摘要 我们提出了一种新的纳米医学范式，即非加热超低频交变磁场 (AMF)应用于超顺磁性纳米粒子（MNP）可以导致机械力， 纳米级的机械工作，导致远程驱动的结构和功能的变化， 围绕着生物大分子和超分子结构。在之前的工作中，我们发现了一种新的 AMF中的MNP对癌细胞的毒性机制涉及细胞骨架破坏和随后的 细胞死亡，并且可以在癌细胞上实施，而使健康细胞保持完整。我们使用这种方法来 杀死癌细胞，这些癌细胞在机械上比良性细胞更柔软，对机械更敏感， 转导导致细胞骨架损伤和细胞死亡。值得注意的是，我们的MNP系统响应超低 频率和低幅度磁场，暴露时间相对较短，这可以大大减少 可能的副作用，如周围组织的非特异性发热。观察到的效果与小 直径为7至8 nm的磁铁矿MNP，可与肿瘤抗原的靶向抗体结合 并全身性地输送到肿瘤中。该探索性项目旨在获得以下概念的证明： 远程致动的磁机械癌症纳米疗法和MNP用于磁机械癌症纳米疗法的用途 在体内破坏肿瘤。
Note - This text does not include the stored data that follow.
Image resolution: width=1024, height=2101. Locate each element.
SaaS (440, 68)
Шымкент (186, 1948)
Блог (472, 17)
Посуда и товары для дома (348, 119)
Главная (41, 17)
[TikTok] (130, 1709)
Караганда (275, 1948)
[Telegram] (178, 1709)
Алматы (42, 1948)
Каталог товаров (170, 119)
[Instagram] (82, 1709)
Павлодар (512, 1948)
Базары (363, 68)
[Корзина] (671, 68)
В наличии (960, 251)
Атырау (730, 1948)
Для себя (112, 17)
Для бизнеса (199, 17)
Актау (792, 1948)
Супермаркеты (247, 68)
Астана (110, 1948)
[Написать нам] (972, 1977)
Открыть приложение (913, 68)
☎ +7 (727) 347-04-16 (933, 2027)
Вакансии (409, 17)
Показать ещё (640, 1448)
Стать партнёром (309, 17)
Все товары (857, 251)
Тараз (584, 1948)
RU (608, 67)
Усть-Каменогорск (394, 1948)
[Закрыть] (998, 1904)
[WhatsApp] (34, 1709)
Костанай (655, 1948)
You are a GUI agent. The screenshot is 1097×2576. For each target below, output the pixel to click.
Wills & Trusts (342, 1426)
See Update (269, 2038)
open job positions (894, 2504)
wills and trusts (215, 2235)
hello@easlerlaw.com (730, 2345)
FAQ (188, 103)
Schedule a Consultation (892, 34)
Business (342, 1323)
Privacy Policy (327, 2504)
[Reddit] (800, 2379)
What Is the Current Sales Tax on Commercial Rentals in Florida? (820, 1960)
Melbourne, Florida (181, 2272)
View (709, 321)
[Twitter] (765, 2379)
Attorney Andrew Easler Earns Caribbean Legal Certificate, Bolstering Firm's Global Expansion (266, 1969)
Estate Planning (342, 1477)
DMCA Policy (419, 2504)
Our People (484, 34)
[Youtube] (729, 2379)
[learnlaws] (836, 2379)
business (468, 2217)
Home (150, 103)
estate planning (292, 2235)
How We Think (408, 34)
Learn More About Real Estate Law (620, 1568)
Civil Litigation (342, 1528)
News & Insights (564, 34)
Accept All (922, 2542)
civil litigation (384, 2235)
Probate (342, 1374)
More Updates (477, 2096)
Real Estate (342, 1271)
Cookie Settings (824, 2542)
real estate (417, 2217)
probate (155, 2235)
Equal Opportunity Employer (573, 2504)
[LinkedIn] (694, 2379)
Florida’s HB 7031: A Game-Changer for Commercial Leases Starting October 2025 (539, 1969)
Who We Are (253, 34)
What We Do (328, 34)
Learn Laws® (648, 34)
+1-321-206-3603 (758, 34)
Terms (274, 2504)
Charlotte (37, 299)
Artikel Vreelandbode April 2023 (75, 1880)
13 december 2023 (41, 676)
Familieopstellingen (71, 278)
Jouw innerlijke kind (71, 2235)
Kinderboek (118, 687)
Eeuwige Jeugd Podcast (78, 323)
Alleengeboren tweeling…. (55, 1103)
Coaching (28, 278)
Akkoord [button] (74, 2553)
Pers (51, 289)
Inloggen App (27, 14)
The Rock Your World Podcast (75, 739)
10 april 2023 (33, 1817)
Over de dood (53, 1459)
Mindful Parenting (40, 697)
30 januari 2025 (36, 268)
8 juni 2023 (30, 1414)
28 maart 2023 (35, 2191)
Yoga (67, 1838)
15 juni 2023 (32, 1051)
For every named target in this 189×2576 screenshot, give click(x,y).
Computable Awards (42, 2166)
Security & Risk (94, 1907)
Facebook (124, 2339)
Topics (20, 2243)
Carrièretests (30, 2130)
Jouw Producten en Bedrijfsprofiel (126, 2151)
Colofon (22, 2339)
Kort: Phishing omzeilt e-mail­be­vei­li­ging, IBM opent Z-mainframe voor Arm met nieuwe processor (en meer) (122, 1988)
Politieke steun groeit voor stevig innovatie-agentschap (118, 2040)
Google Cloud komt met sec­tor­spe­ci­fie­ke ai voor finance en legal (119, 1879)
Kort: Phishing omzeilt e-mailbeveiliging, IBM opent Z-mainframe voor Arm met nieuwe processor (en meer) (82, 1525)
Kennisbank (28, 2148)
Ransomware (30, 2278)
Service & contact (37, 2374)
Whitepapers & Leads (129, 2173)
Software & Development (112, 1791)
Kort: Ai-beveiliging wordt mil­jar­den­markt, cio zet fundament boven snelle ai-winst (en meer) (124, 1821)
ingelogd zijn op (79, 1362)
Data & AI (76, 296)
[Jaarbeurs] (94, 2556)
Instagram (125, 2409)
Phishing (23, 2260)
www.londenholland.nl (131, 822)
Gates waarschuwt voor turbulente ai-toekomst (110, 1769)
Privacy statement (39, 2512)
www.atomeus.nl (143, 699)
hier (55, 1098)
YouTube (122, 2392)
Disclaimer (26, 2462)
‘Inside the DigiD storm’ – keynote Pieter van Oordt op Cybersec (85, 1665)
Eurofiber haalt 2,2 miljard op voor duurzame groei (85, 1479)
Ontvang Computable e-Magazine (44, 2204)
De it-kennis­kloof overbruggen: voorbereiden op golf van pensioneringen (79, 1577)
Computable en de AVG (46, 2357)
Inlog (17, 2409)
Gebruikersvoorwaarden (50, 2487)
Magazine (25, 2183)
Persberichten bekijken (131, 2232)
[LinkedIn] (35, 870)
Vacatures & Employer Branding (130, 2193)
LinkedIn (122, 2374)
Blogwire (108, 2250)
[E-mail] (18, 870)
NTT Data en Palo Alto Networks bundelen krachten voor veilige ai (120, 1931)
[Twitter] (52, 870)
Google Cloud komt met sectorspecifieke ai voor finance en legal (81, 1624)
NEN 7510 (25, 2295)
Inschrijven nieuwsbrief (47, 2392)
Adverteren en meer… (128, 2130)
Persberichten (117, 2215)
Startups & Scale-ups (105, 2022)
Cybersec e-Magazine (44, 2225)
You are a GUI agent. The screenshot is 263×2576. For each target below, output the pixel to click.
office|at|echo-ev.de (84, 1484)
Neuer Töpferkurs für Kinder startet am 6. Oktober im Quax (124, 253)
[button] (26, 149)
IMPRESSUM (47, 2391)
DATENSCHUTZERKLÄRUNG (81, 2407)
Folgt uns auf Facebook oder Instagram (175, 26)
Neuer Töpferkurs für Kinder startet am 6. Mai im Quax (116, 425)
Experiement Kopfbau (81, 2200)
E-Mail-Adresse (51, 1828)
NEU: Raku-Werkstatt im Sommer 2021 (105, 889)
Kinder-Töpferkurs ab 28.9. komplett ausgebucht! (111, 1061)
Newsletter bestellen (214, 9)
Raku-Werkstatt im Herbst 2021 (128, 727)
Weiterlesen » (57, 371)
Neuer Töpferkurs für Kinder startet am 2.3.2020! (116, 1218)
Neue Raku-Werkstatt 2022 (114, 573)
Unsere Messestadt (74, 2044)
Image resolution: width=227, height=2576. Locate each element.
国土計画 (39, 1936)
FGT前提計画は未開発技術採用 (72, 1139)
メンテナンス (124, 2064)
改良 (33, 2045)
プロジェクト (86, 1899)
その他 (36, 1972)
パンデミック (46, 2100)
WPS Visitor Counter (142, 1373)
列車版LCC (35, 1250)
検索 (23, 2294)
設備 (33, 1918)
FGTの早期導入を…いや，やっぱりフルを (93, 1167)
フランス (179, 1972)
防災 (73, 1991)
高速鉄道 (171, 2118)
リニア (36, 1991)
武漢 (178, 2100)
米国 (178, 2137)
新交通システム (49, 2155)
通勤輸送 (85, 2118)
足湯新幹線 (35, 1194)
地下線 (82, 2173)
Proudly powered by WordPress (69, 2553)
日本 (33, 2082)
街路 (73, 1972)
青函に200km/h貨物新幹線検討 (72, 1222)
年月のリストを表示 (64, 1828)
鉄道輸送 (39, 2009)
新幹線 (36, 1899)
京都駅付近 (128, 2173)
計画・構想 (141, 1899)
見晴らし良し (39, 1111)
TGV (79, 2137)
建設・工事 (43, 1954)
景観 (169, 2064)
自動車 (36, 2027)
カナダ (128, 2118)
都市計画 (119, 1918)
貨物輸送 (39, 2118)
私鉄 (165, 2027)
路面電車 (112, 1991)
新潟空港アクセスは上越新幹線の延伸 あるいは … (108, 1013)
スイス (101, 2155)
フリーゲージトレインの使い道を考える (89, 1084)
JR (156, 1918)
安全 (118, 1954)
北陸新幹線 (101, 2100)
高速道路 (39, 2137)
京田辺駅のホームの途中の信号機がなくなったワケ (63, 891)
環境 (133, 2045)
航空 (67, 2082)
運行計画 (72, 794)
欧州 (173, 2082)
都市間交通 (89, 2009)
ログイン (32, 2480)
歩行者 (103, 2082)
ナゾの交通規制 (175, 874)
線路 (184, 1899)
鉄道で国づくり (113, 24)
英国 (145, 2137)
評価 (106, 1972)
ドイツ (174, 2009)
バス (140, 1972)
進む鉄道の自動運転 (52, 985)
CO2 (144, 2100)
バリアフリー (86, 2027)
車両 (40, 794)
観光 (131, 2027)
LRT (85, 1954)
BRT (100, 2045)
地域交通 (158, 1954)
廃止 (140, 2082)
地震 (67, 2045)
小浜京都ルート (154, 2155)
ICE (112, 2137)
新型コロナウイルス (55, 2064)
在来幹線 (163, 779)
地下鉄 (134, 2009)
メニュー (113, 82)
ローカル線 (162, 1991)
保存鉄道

目的是：1）确定由以下物质诱导的MNP的抗肿瘤作用： 乳腺癌动物模型中的超低频AMF; 2）采用多模式磁场能力 访问交流（AC）和直流（DC）磁场及其组合治疗， 增加治疗效果; 3）开发靶向聚合物涂层的生物相容性磁铁矿MNP， 有效全身递送到HER 2阳性肿瘤中以及它们的磁机械治疗以抑制肿瘤 增长该提案建立在M. V.罗蒙诺索夫研究人员之间现有的合作基础上。 莫斯科州立大学（MSU）和北卡罗来纳大学教堂山分校（UCLA），两支球队 汇聚了他们在超磁性纳米材料的化学和物理，工程 均匀磁场空间，聚合物治疗，药物输送和癌症纳米技术， 证明了这项新技术用于癌症治疗的可行性。